Penitentiary Act
The Penitentiary Act (19 Geo. III, c.74)[1] was a British Act of Parliament passed in 1779 which introduced a policy of state prisons for the first time. The Act was drafted by the prison reformer John Howard and the jurist William Blackstone and recommended imprisonment as an alternative sentence to death or transportation.[2]
The prison population in England and Wales had swollen following the initial fighting in the American Rebellion and the government's attendant decision, by the Criminal Law Act 1776 (16 Geo. 3 c.43), to temporarily halt use of the American Colonies as the standard destination for transported criminals.[3] As early as 1777, Howard had produced a report to a House of Commons select committee which identified appalling conditions in most of the prisons he had inspected.

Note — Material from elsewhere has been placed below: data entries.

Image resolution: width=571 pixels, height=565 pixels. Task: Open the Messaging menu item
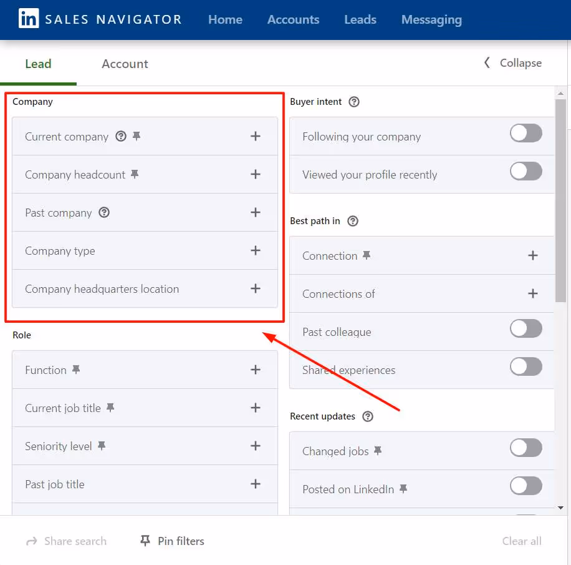coord(431,19)
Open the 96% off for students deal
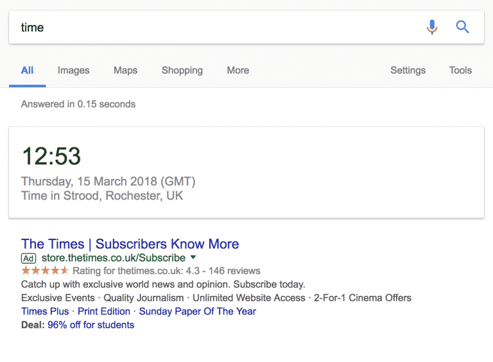The width and height of the screenshot is (493, 362). click(x=91, y=325)
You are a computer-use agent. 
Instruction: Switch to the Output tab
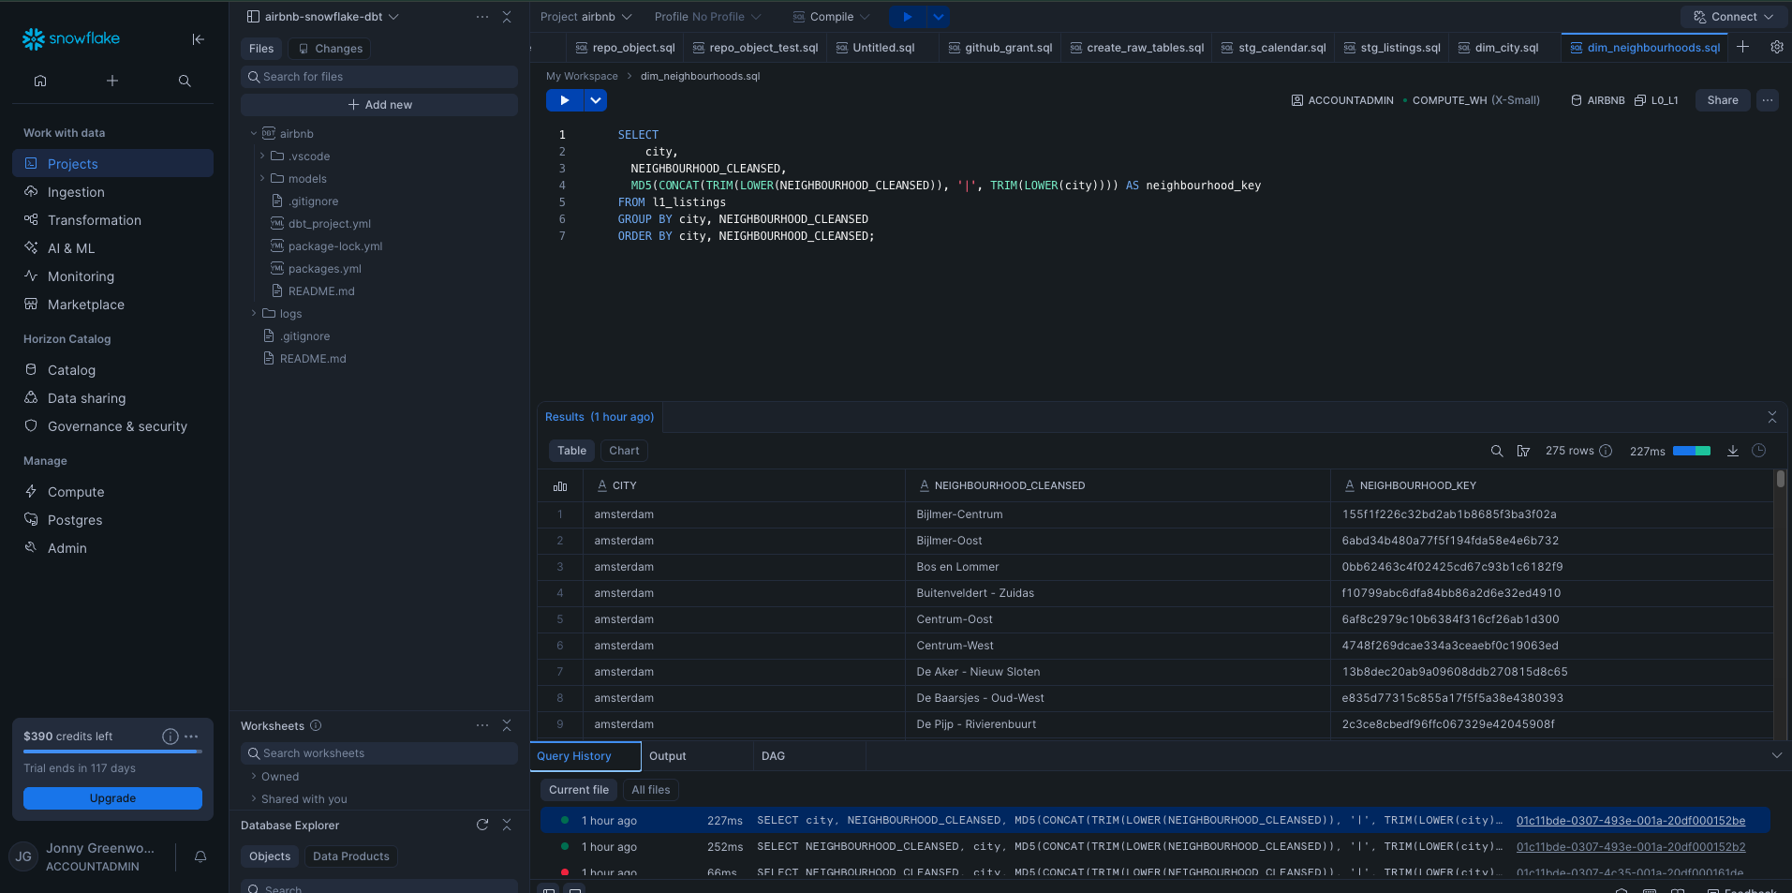[667, 756]
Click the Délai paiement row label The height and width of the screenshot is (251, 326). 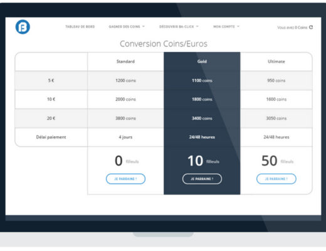pyautogui.click(x=51, y=137)
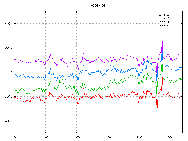Click the green line 2 legend sample

pos(175,18)
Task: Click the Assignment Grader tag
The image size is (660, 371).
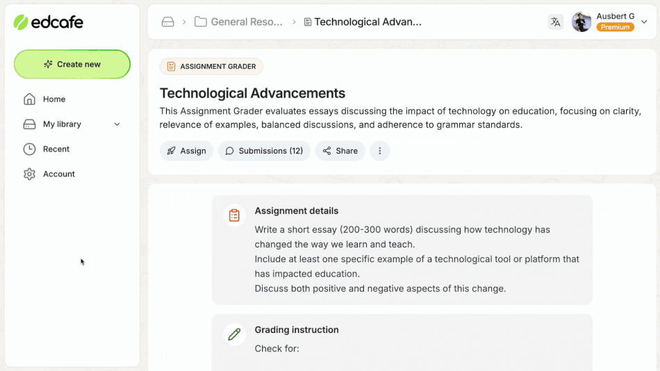Action: (211, 67)
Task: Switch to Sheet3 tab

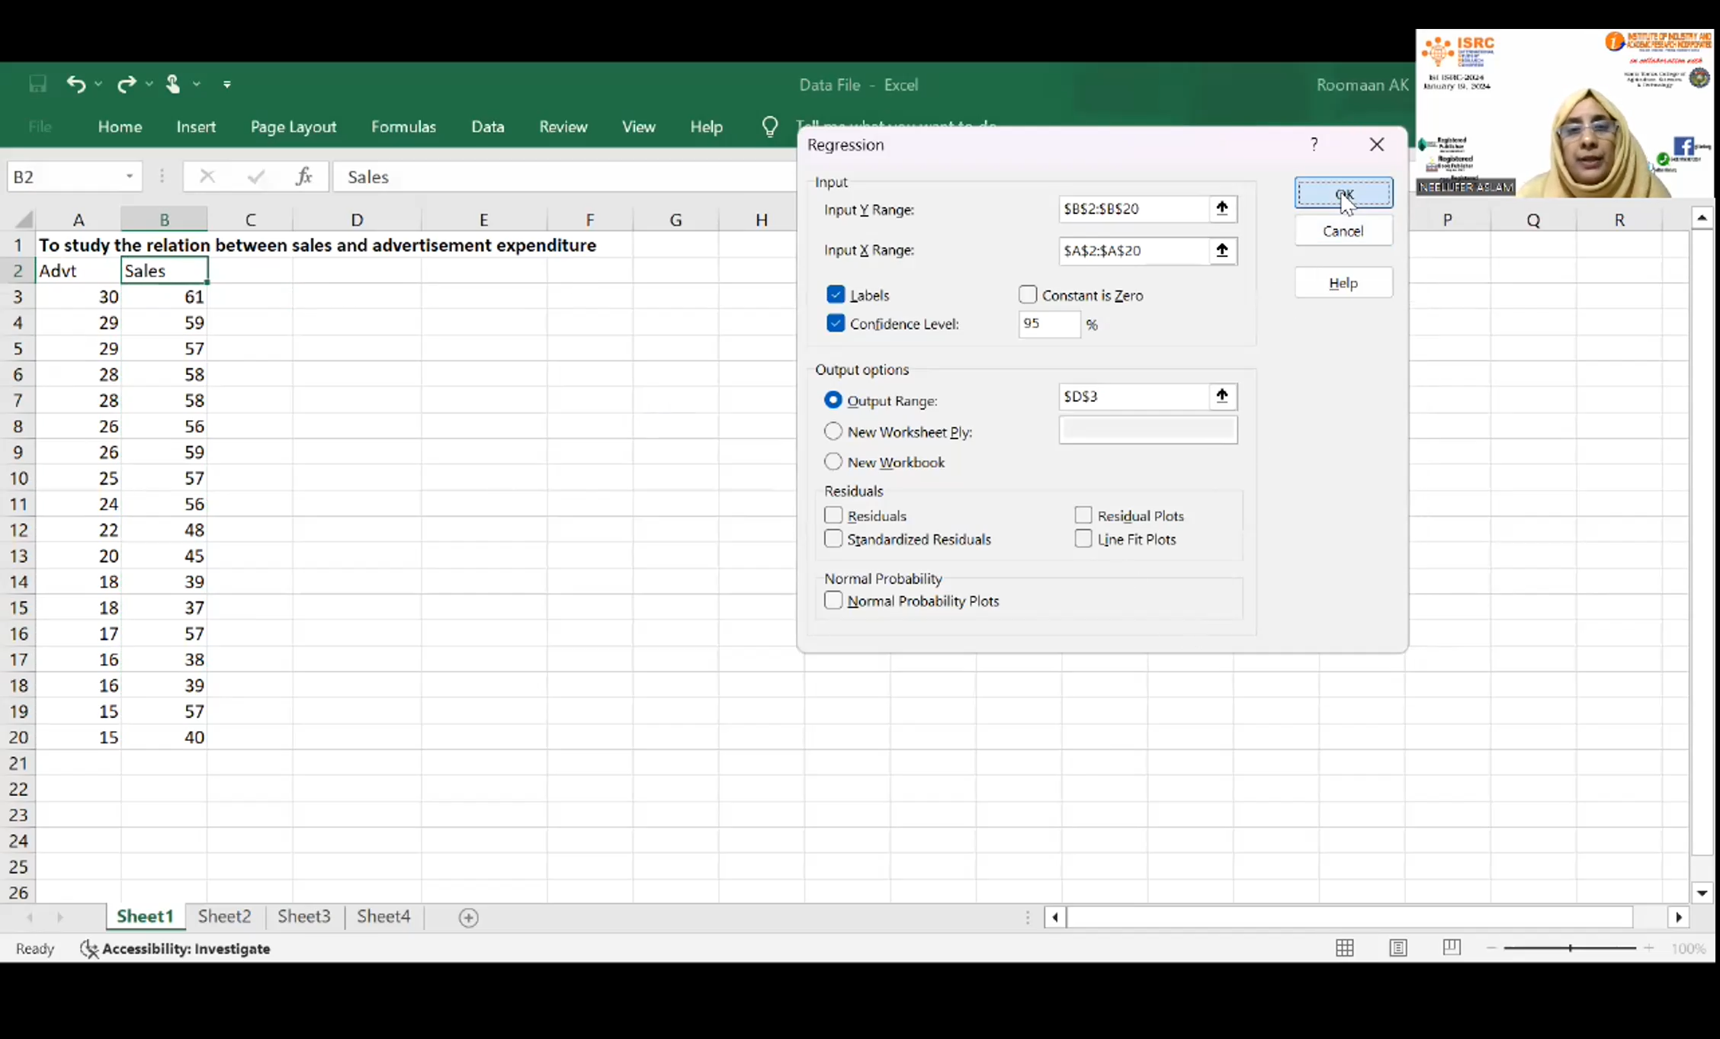Action: (303, 916)
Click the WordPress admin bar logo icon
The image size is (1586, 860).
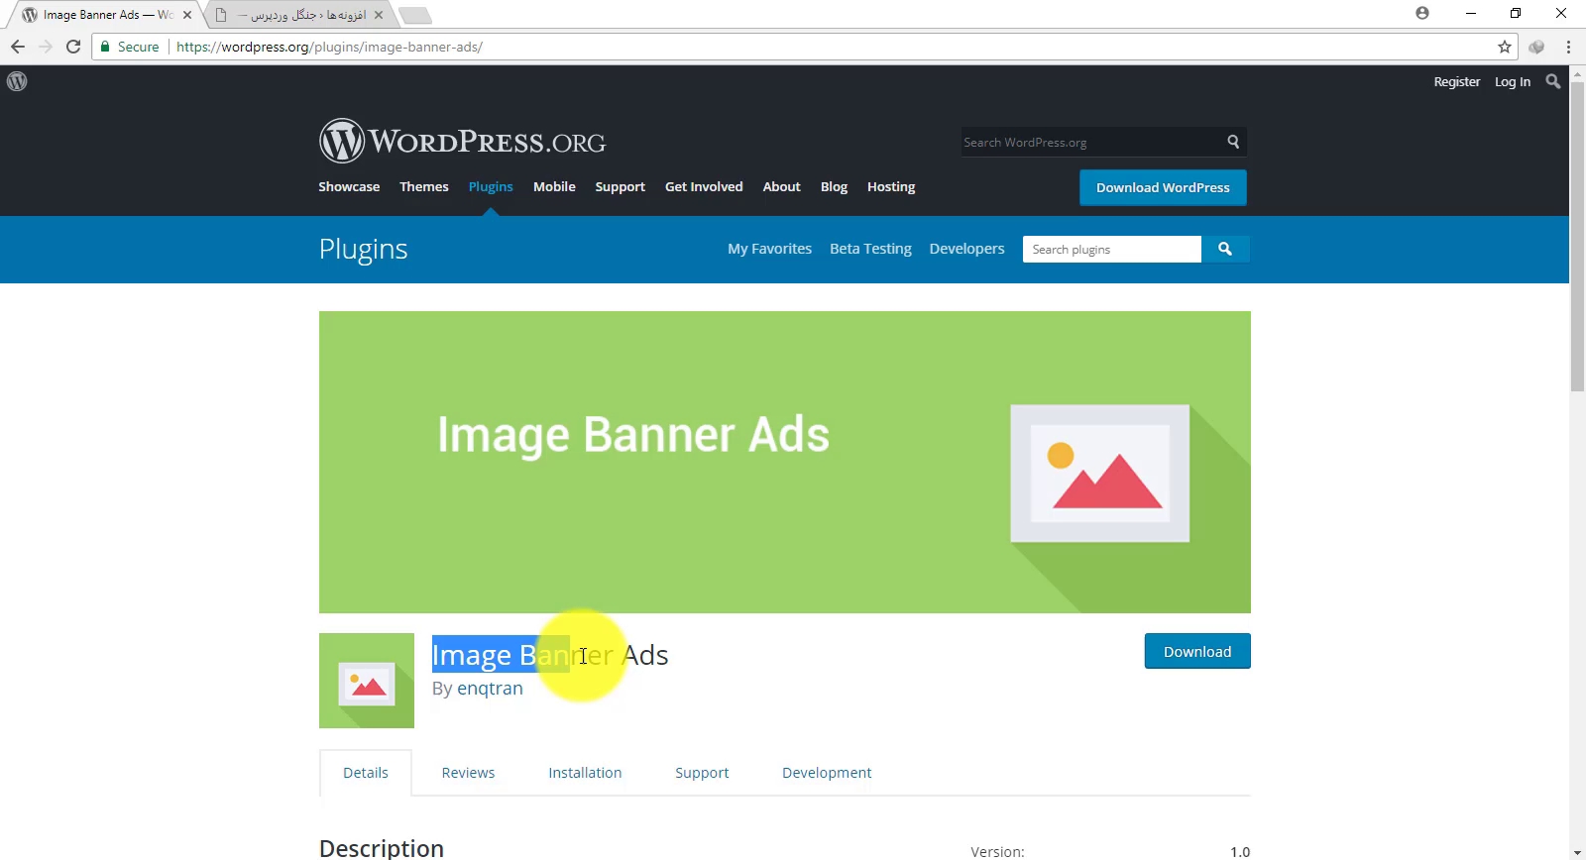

While the purpose of the Act had been to create a network of state-operated prisons, and despite its passage through Parliament, the act resulted only in considerable study of methods, alternatives and possible locations; no prisons would be built as a direct result of the act,[1] although the prison network and alternatives would be created over time.
References
- "PENITENTIARY ACT, 1779". The National Archives. Retrieved 2016-06-11.
- Clark, Robert (28 October 2000). "Penitentiary Act; Panopticon". The Literary Encyclopedia. The Literary Dictionary Company. Retrieved 2007-09-03.
- "An act to authorise, for a limited time, the punishment by hard labour of offenders who, for certain crimes, are or shall become liable to be transported to any of his Majesty's colonies and plantations."